■ **Text block**
-- BEGIN --
# Machine stands



## phaxtris (May 3, 2021)

Been working on a couple stands for the king mill/drill and the little south bend, i wasnt about to pay 300$ for the king one, and the little wooden work bench for the south bend wasnt doing it for me. Im not the greatest at remembering to take pictures in progress, but here are some of the ones i did remember to take!

i used 100lb slides for the drawers, riveted to the sides, 3/4 inch structural bolts hammered into the 1.5 inch tube legs as levelers on the mill stand, table tops on both are 3/16 sheet i had left over from a job, and good ol tremclad for the paint....i hate the look of raw steel

Still need to make a few things for the lathe table, a little strut for the wing, a backsplash/tool holder/dust guard, and im waiting on the levelling casters from ali


----------



## YYCHM (May 3, 2021)

Cool.... which  levelling casters did you order?  I've been thinking I might put some on my shaper stand.


----------



## boilerhouse (May 3, 2021)

Those look great!


----------



## phaxtris (May 3, 2021)

YYCHM said:


> Cool.... which  levelling casters did you order?  I've been thinking I might put some on my shaper stand.


 
60mm Swivel Heavy Duty Machine Levelling Castors Wheels GD-60F
https://a.aliexpress.com/_mOLbEuH

But gotta think my whole setup might only weigh 500lbs, I don't know how heavy your shaper is, may need bigger ones


----------



## YYCHM (May 3, 2021)
-- END --
■ **Parts of the exercise**
**A.** Quote everything in the machine stands thread from "Been working on" down to "remember to take!".
**B.** Answer these from the machine stands thread:
(i) What weight rating do the drawer slides have?
(ii) What thickness of sheet was used for the table tops?
(iii) On which stand is YYCHM thinking of putting levelling casters?
The items that follow are not needed for any of this.

■ **Data shown**
-- BEGIN --
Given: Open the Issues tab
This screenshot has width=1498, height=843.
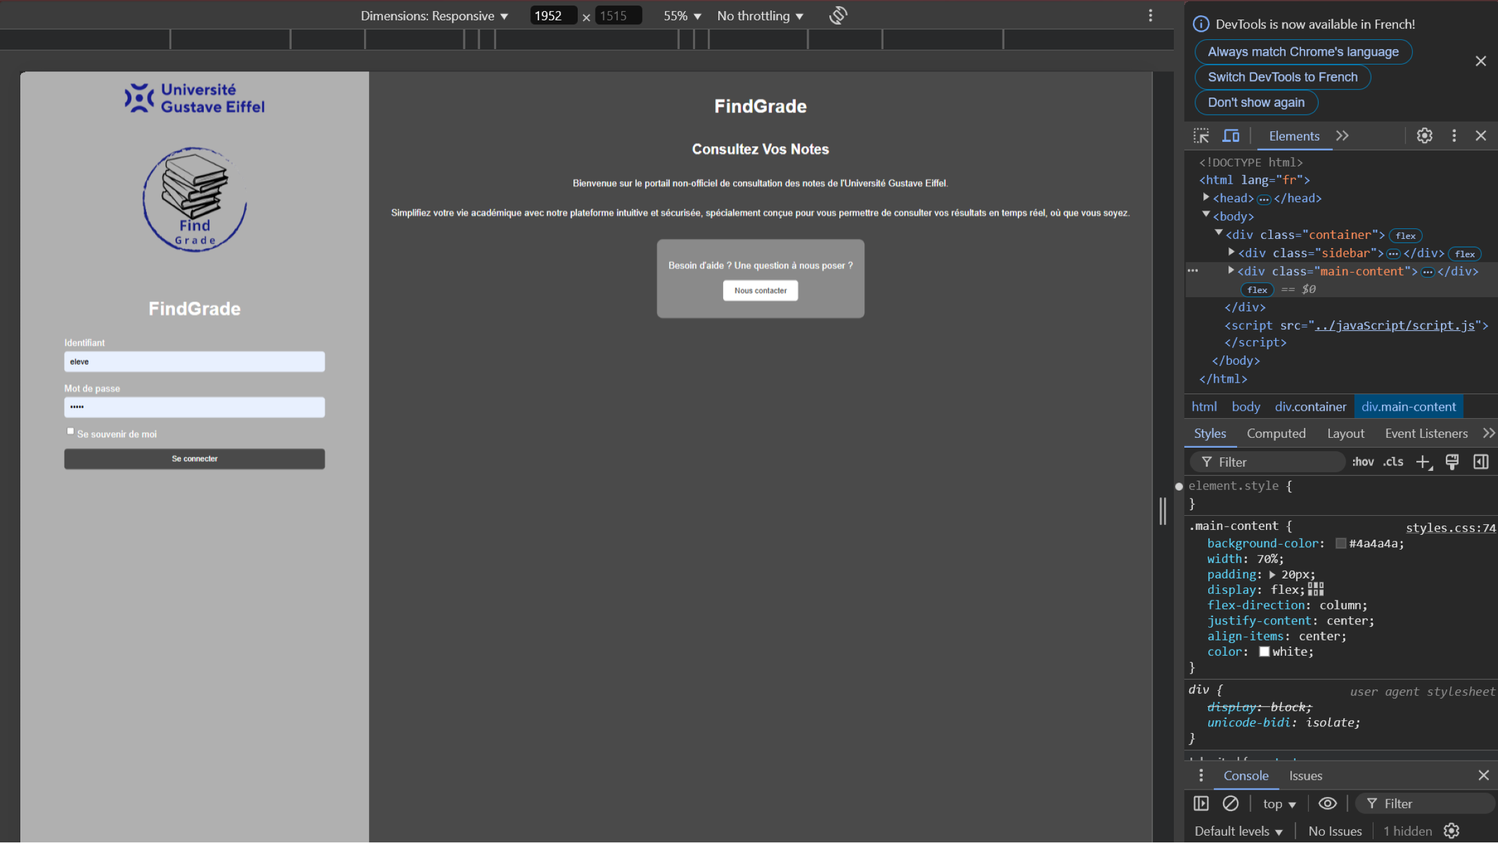Looking at the screenshot, I should point(1305,775).
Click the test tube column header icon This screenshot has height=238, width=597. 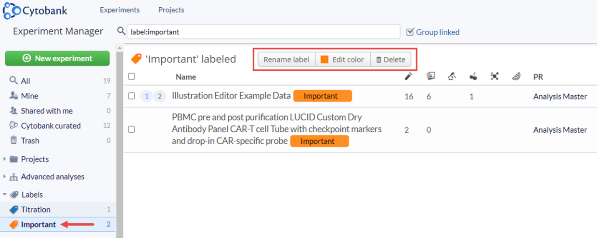point(408,76)
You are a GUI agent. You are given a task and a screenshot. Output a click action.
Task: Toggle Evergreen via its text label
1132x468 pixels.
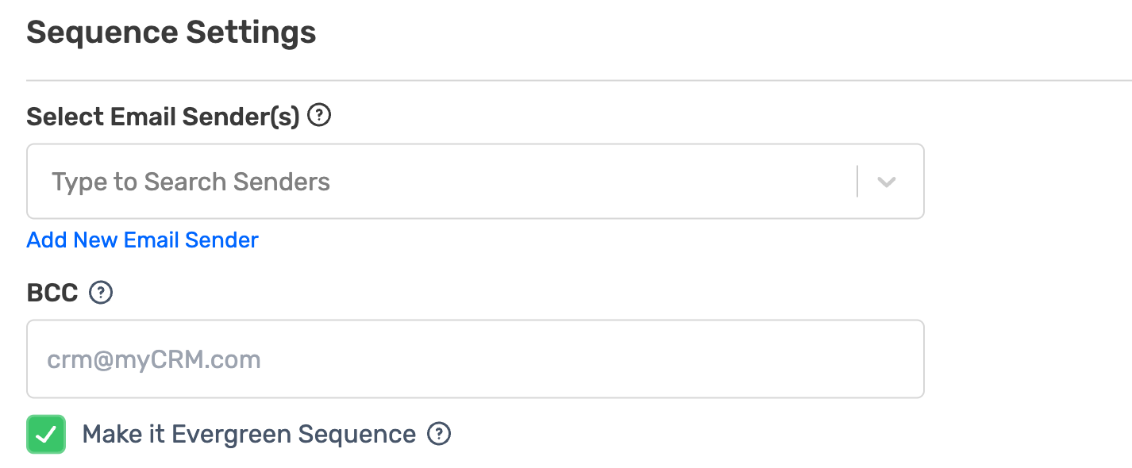coord(248,435)
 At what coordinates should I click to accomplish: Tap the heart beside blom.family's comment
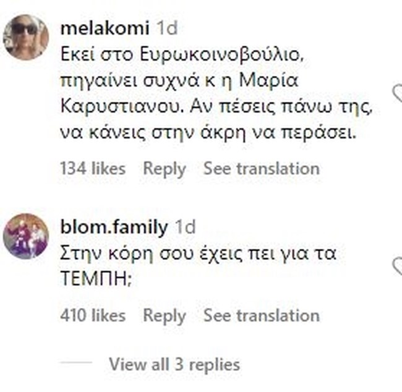click(398, 266)
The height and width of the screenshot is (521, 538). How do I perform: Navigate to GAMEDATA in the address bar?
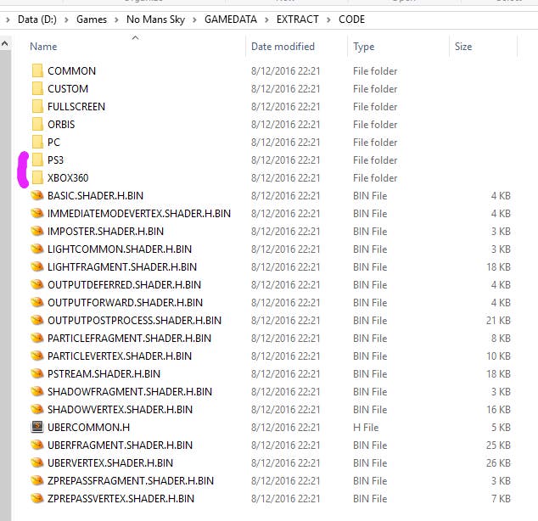231,20
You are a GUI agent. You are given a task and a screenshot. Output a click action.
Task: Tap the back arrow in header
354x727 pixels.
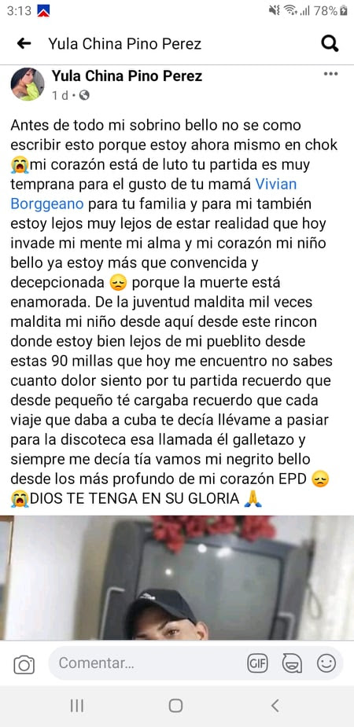click(24, 43)
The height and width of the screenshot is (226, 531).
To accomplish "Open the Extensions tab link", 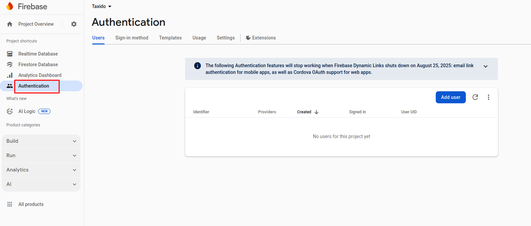I will (x=261, y=38).
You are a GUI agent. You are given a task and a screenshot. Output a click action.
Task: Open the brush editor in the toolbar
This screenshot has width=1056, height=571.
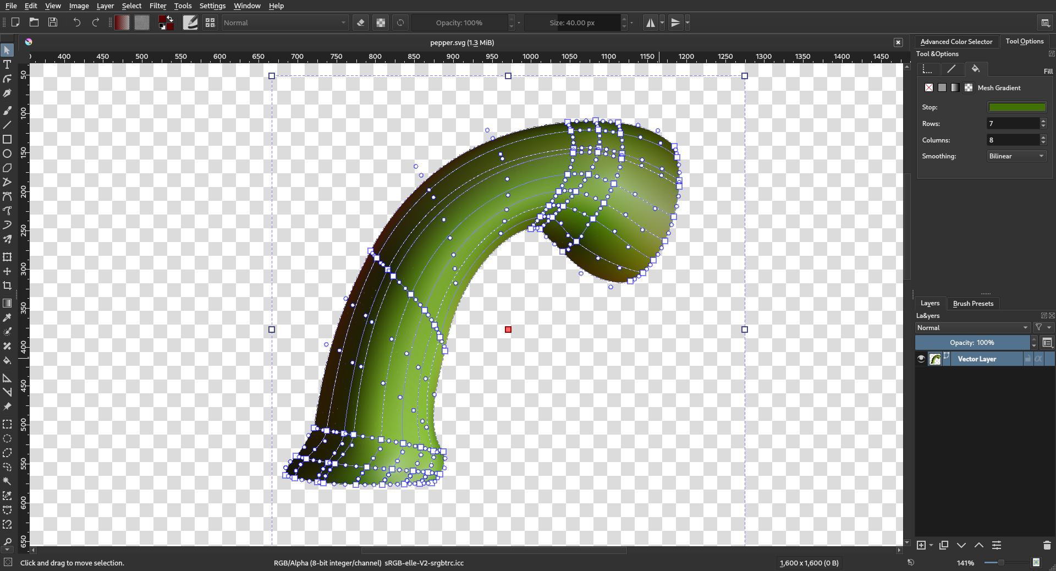[190, 23]

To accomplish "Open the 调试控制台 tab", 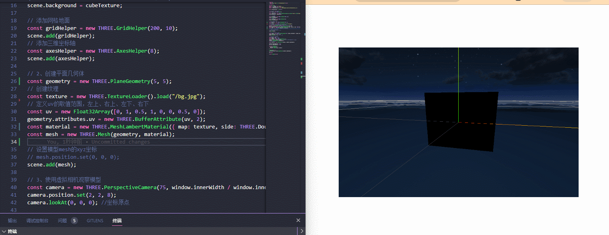I will [37, 221].
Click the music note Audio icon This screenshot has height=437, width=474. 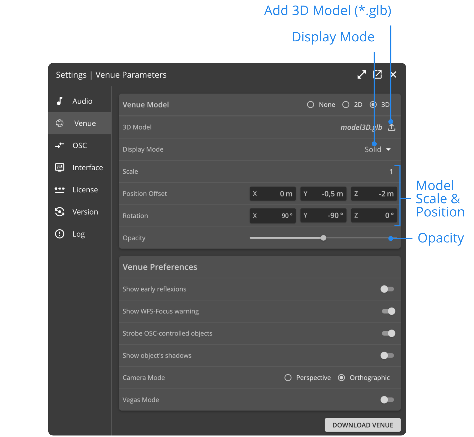click(x=60, y=101)
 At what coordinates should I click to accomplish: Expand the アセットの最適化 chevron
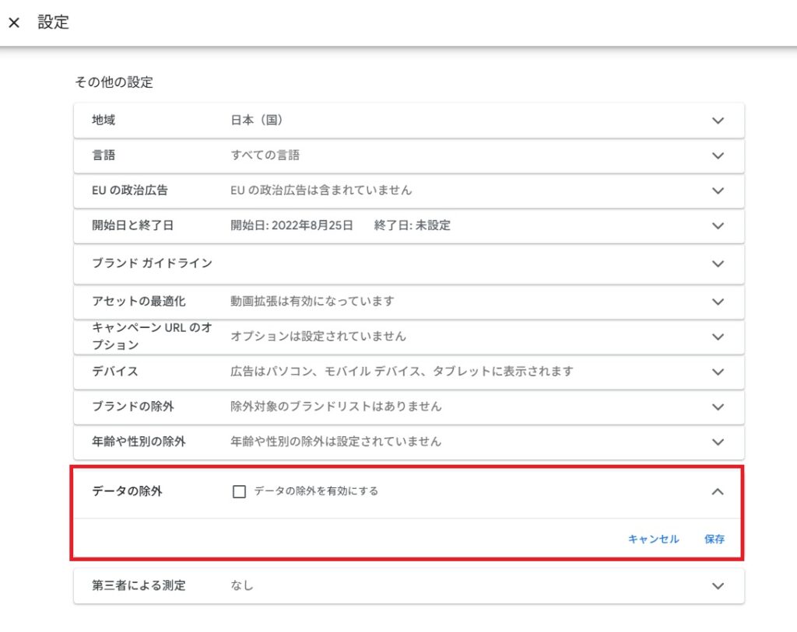718,302
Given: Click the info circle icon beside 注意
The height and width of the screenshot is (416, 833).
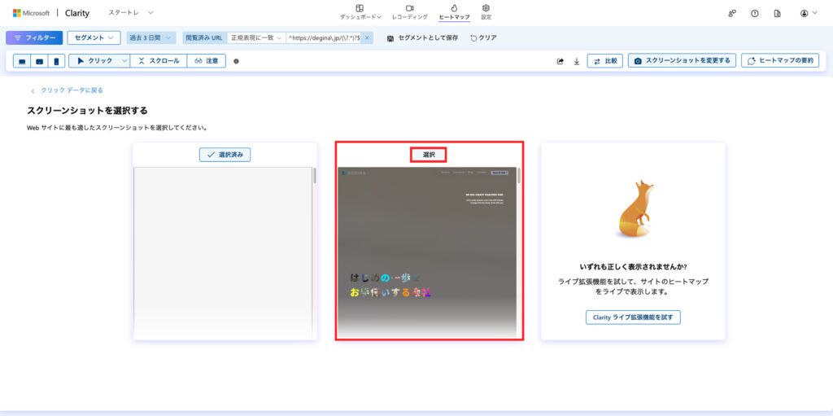Looking at the screenshot, I should 236,61.
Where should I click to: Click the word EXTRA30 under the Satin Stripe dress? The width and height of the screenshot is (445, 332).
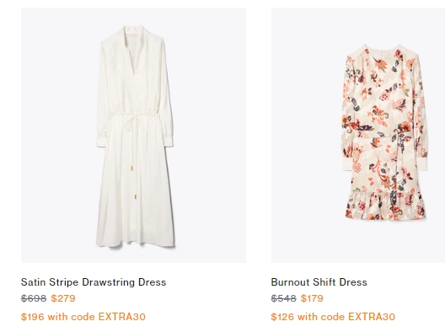click(121, 317)
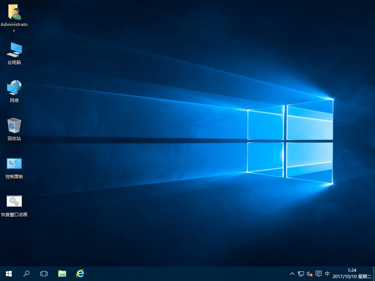The image size is (375, 281).
Task: Open File Explorer from the taskbar
Action: tap(62, 273)
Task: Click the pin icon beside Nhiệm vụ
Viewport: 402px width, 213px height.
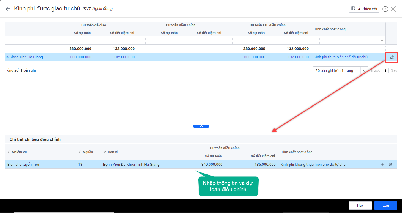Action: click(8, 152)
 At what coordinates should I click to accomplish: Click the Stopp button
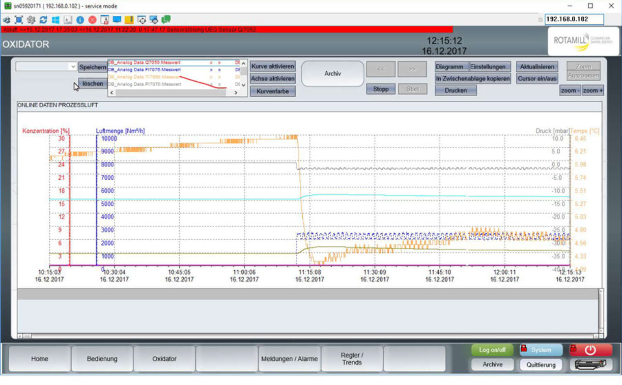click(381, 89)
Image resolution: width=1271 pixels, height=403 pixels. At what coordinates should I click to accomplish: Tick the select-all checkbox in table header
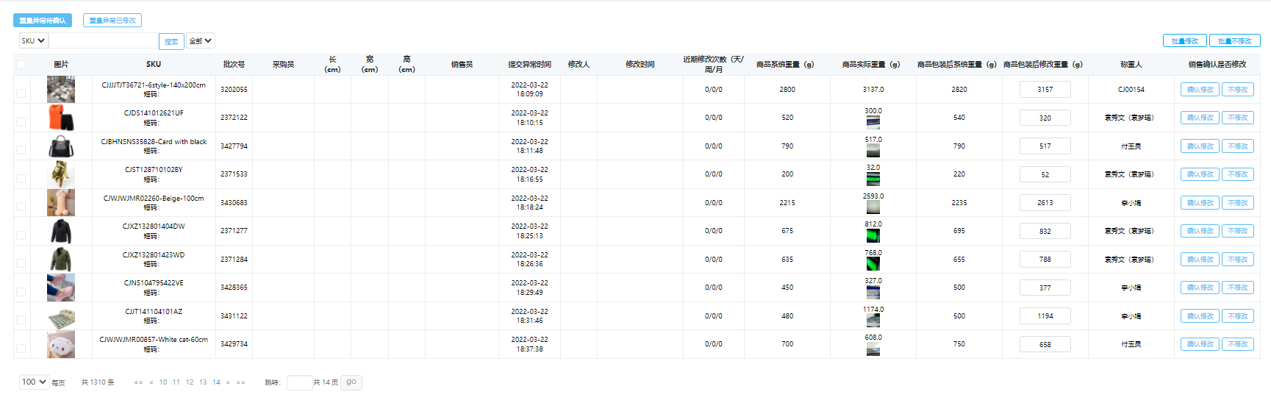pyautogui.click(x=21, y=65)

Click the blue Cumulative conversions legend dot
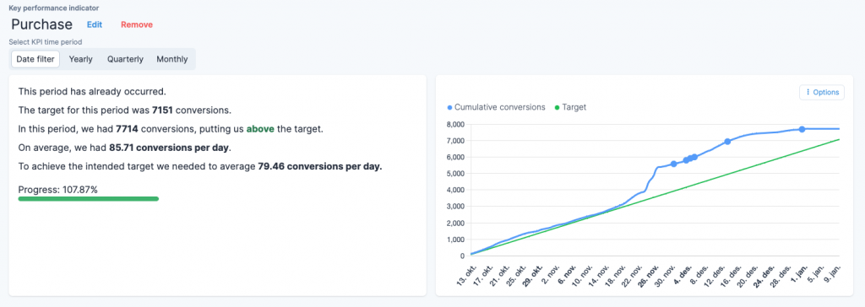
-- END --
■ **Solved problems**
**A.**
Been working on a couple stands for the king mill/drill and the little south bend, i wasnt about to pay 300$ for the king one, and the little wooden work bench for the south bend wasnt doing it for me. Im not the greatest at remembering to take pictures in progress, but here are some of the ones i did remember to take!

**B.**
(i) 100 lb
(ii) 3/16
(iii) The shaper stand